C# String Normalize()

In C#, the Normalize() method is used to normalize a string by applying Unicode normalization forms. Unicode normalization forms define a standard representation for characters that have multiple possible sequences of code points.

The Normalize() method is available on the System.String class and has several overloads. Here’s the basic syntax:

public string Normalize(NormalizationForm normalizationForm)

The normalizationForm parameter specifies the Unicode normalization form to apply. It can take one of the following values from the System.Text.NormalizationForm enumeration:

  • FormC: This normalization form represents composed characters, where characters that can be represented with a single Unicode code point are replaced with their composed form.
  • FormD: This normalization form represents decomposed characters, where characters that can be represented with multiple Unicode code points are replaced with their decomposed form.
  • FormKC: This normalization form represents compatibility composed characters, where characters that are compatible but not canonically equivalent are replaced with their composed form.
  • FormKD: This normalization form represents compatibility decomposed characters, where characters that are compatible but not canonically equivalent are replaced with their decomposed form.

The Normalize() method returns a new string that represents the normalized form of the original string.

Here’s an example usage:

string originalString = "Café";
string normalizedString = originalString.Normalize(NormalizationForm.FormD);
Console.WriteLine(normalizedString);  // Output: Café

In the example above, the original string “Café” contains a composed character ‘é’, which can also be represented as a decomposed sequence of ‘e’ and combining acute accent. By applying the Normalize() method with NormalizationForm.FormD, the string is normalized to its decomposed form “Café”, where ‘e’ and the combining acute accent are separate code points.

Note that Unicode normalization may not affect all strings, as not all strings contain characters with multiple representations.

# [DATA]
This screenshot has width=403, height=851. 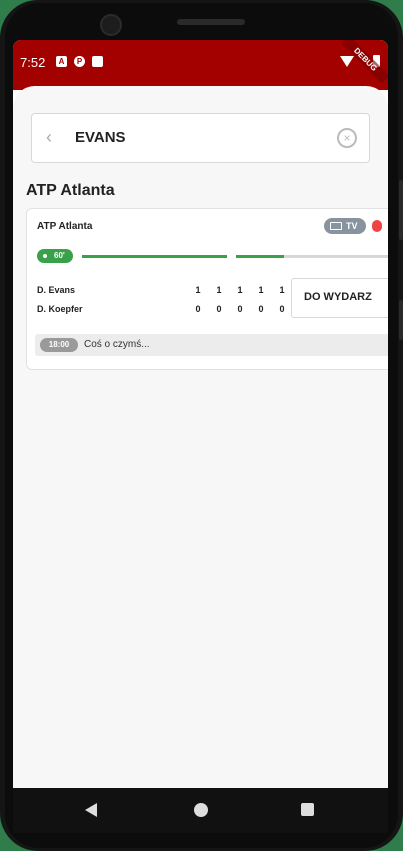 What do you see at coordinates (200, 65) in the screenshot?
I see `status-bar: 7:52 A P DEBUG` at bounding box center [200, 65].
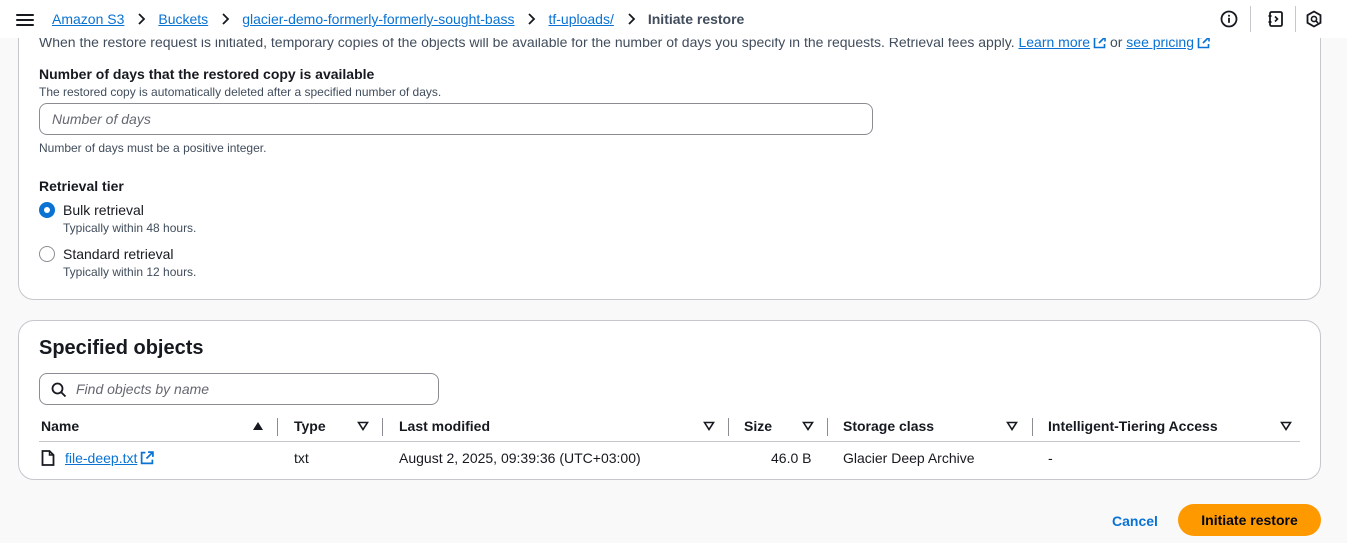  I want to click on bulk-retrieval-label: Bulk retrieval, so click(104, 210).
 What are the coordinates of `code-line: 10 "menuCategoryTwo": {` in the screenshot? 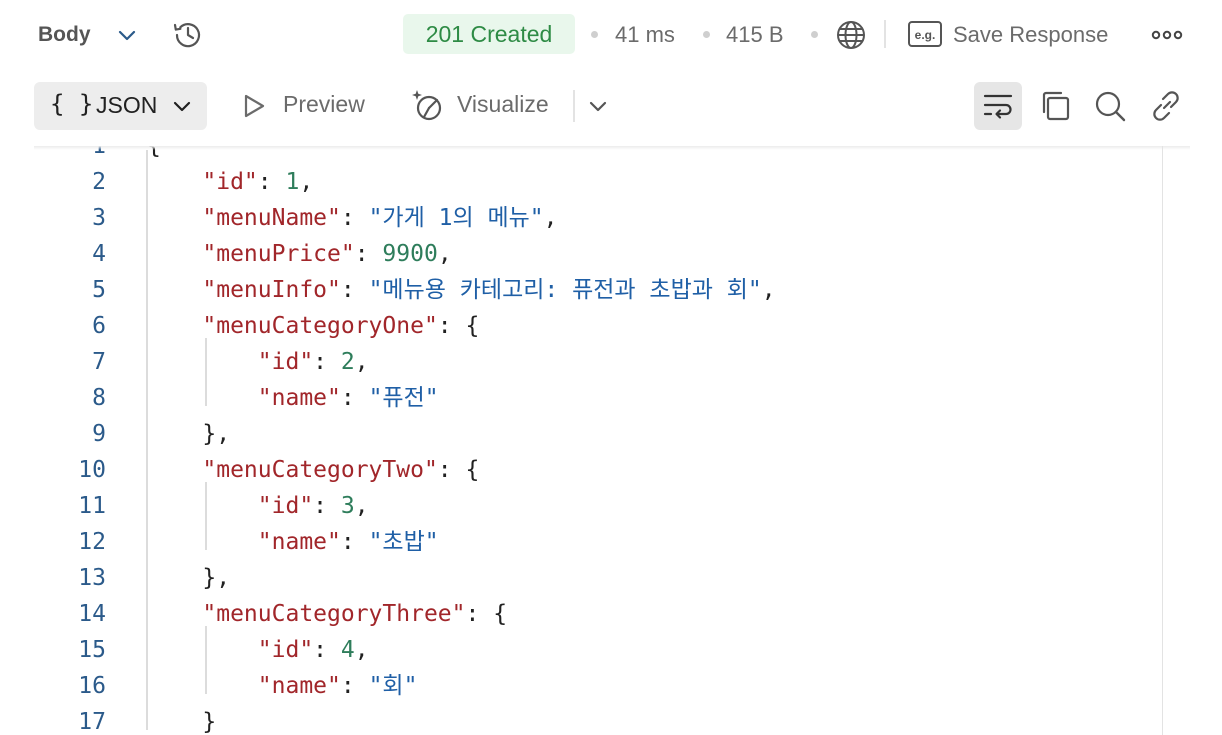 It's located at (594, 470).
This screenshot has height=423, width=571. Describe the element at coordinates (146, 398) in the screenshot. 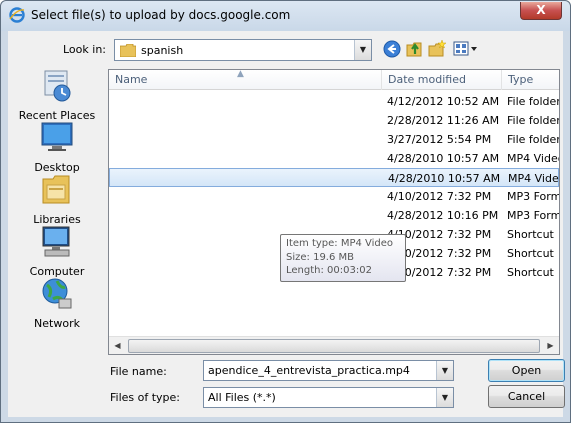

I see `files-of-type-label: Files of type:` at that location.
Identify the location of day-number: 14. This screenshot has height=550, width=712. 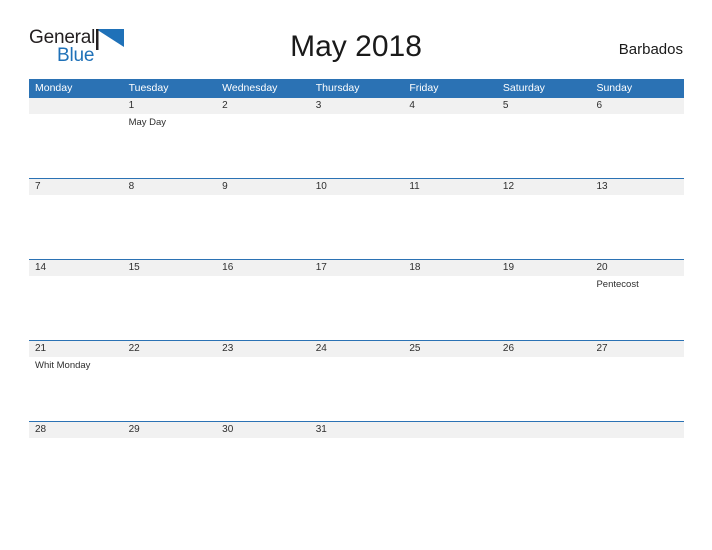
(76, 268).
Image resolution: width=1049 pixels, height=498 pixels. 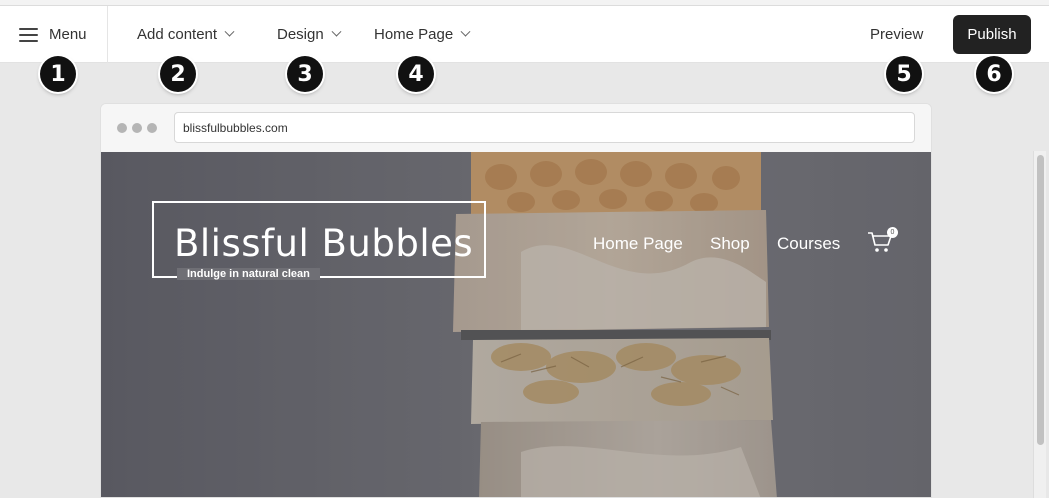 I want to click on add-content-dropdown: Add content, so click(x=186, y=34).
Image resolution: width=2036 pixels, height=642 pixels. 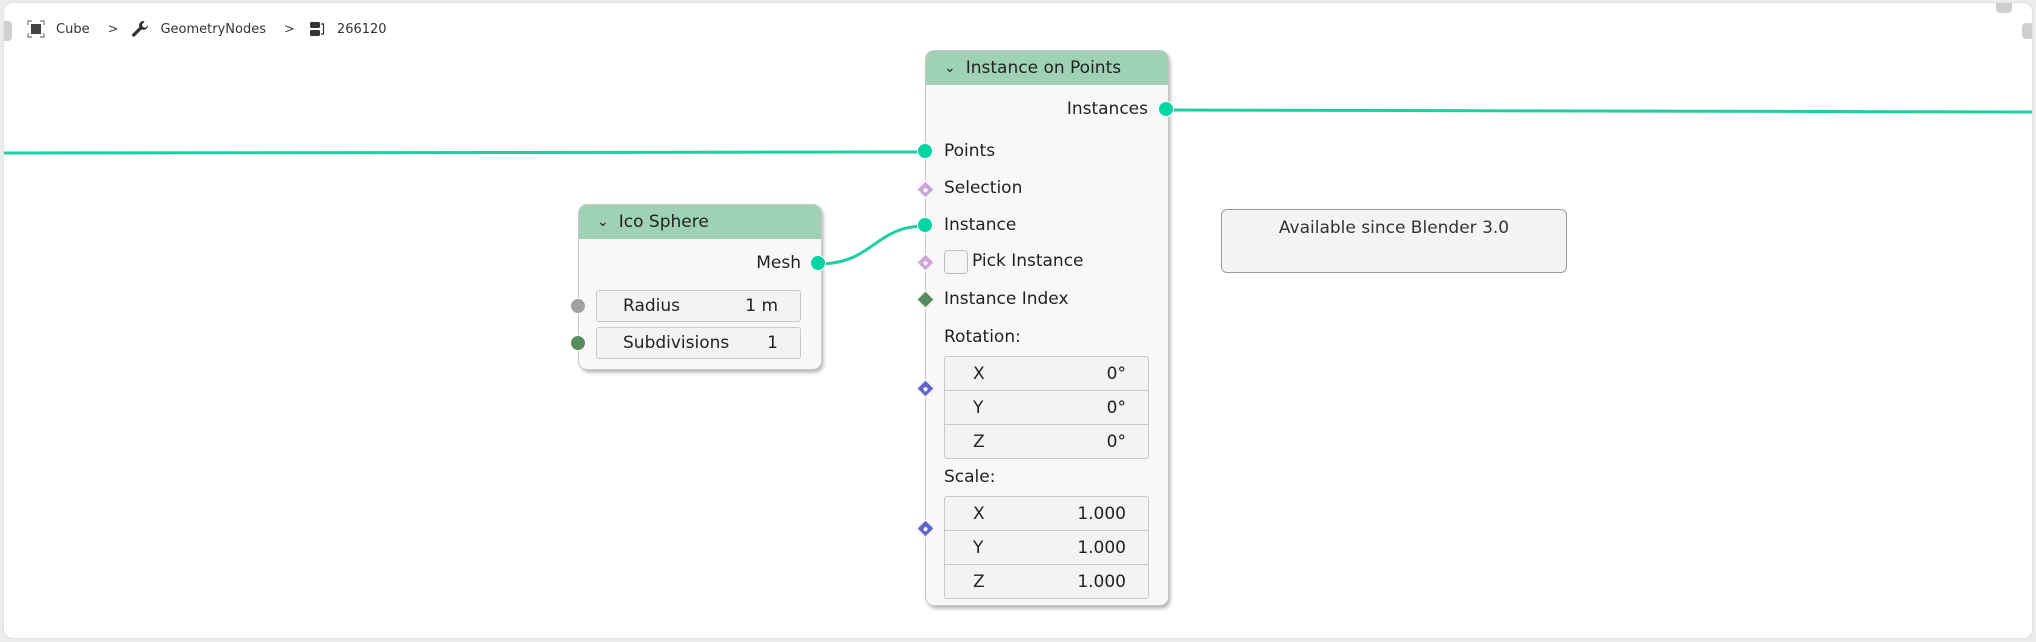 What do you see at coordinates (1046, 514) in the screenshot?
I see `scale-x-field: X 1.000` at bounding box center [1046, 514].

# [YOUR GOAL]
Write out the passage on C# string normalization from "The Normalize() method returns" to "separate code points.". Rely only on the passage on C# string normalization and set the records aside.

# [THE COMPLETED TASK]
The Normalize() method returns a new string that represents the normalized form of the original string.

Here’s an example usage:

string originalString = "Café";
string normalizedString = originalString.Normalize(NormalizationForm.FormD);
Console.WriteLine(normalizedString);  // Output: Café

In the example above, the original string “Café” contains a composed character ‘é’, which can also be represented as a decomposed sequence of ‘e’ and combining acute accent. By applying the Normalize() method with NormalizationForm.FormD, the string is normalized to its decomposed form “Café”, where ‘e’ and the combining acute accent are separate code points.